This is one wrong way to design a FORTRAN to C++ interface.
But let's start at the beginning. From FORTRAN callable C++ function must be declared with extern "C" to disable name mangling.
The function funcCPP expect a 2D array. Two items a 3 values. Calculate the sum and return it.
Rember: C counts from 0 and the right most index is the fastest index.
#ifdef __cplusplus extern "C" { #endif double funcCPP(double arr[2][3]); #ifdef __cplusplus } #endif double funcCPP(double arr[2][3]) { return arr[0][0] + arr[0][1] + arr[0][2] + arr[1][0] + arr[1][1] + arr[1][2]; }
The generated ASM code (GCC -O1) looks straight forward.

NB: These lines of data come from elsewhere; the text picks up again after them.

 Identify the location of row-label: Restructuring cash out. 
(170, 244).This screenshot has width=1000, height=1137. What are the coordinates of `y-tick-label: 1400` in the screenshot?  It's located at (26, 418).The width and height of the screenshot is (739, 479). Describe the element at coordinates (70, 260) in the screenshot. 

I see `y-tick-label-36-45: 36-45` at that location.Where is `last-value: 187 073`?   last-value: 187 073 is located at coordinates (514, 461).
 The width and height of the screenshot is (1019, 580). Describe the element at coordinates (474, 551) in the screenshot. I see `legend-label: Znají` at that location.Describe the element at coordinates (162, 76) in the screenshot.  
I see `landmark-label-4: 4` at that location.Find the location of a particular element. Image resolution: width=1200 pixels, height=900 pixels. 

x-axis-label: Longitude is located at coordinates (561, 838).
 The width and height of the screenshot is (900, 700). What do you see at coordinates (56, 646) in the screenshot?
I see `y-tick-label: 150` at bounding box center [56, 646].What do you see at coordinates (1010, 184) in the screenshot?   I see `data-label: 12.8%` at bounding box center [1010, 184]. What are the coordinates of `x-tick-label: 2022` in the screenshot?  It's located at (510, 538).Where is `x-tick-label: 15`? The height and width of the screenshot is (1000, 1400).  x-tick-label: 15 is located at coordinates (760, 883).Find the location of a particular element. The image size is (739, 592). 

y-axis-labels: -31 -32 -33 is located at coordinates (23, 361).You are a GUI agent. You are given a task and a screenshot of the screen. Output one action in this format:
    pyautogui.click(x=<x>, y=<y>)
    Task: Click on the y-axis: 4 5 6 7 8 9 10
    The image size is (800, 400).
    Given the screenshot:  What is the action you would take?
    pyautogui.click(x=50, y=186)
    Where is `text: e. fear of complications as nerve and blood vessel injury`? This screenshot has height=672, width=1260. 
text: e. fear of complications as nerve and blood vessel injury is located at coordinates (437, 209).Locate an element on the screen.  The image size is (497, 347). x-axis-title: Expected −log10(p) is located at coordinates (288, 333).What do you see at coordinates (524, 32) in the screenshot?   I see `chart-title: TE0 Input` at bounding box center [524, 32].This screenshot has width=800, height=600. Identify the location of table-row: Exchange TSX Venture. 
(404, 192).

Almost perfect (except of SIMD). Nothing more to say.
funcCPP: movsd (%rdi), %xmm0 addsd 8(%rdi), %xmm0 addsd 16(%rdi), %xmm0 addsd 24(%rdi), %xmm0 addsd 32(%rdi), %xmm0 addsd 40(%rdi), %xmm0 ret
Now we implement an FORTRAN interface for that function. Using iso_c_binding module to make life easier. But the compiler didn't to any real check. If you add an parameter in the C function and forget to add it in the FORTRAN interface -> BOOM.
The array is pass as an 1D array.
module CPPinterface_m use, intrinsic :: iso_c_binding implicit none interface function funcCPP(arr) bind(c, name="funcCPP") use, intrinsic :: iso_c_binding implicit none real(c_double), dimension(*) :: arr real(c_double) :: funcCPP end function end interface end module
The main code is a subroutine func which get an 2D array with N items a 3 values. The variable idx contains the position of the items we are interested in. This values are passed to funcCPP. But the two items at position idx(1) and idx(2) are not consecutive stored in RAM. So the compiler has to generate code which make a copy of the six floating point values. That's not what we intend to.
module prog_m use CPPinterface_m implicit none integer :: N contains subroutine func(arr, idx) implicit none real(8), intent(inout) :: arr(3,N) integer, intent(in) :: idx(2) real(8) :: res res = funcCPP(arr(:,idx)) end subroutine end module
You can see it right here in the assembler code. I commented it for you. The data is passed through stack.
__unrunoff_m_MOD_func: subq $56, %rsp # allocate 56 bytes on stack movslq (%rsi), %rax leaq (%rax,%rax,2), %rax # calculate address of first item leaq (%rdi,%rax,8), %rax movsd -24(%rax), %xmm0 # copy arr[0][0] movsd %xmm0, (%rsp) movsd -16(%rax), %xmm0 # copy arr[0][1] movsd %xmm0, 8(%rsp) movsd -8(%rax), %xmm0 # copy arr[0][2] movsd %xmm0, 16(%rsp) movslq 4(%rsi), %rax leaq (%rax,%rax,2), %rax # calculate address of second item leaq (%rdi,%rax,8), %rax movsd -24(%rax), %xmm0 # copy arr[1][0] movsd %xmm0, 24(%rsp) movsd -16(%rax), %xmm0 # copy arr[1][1] movsd %xmm0, 32(%rsp) movsd -8(%rax), %xmm0 # copy arr[1][2] movsd %xmm0, 40(%rsp) movq %rsp, %rdi call funcCPP@PLT # call the C++ function addq $56, %rsp # release stack space ret
We have 6 ASM instruction to process the data and 21 instructions to access the data. Nope. Fail.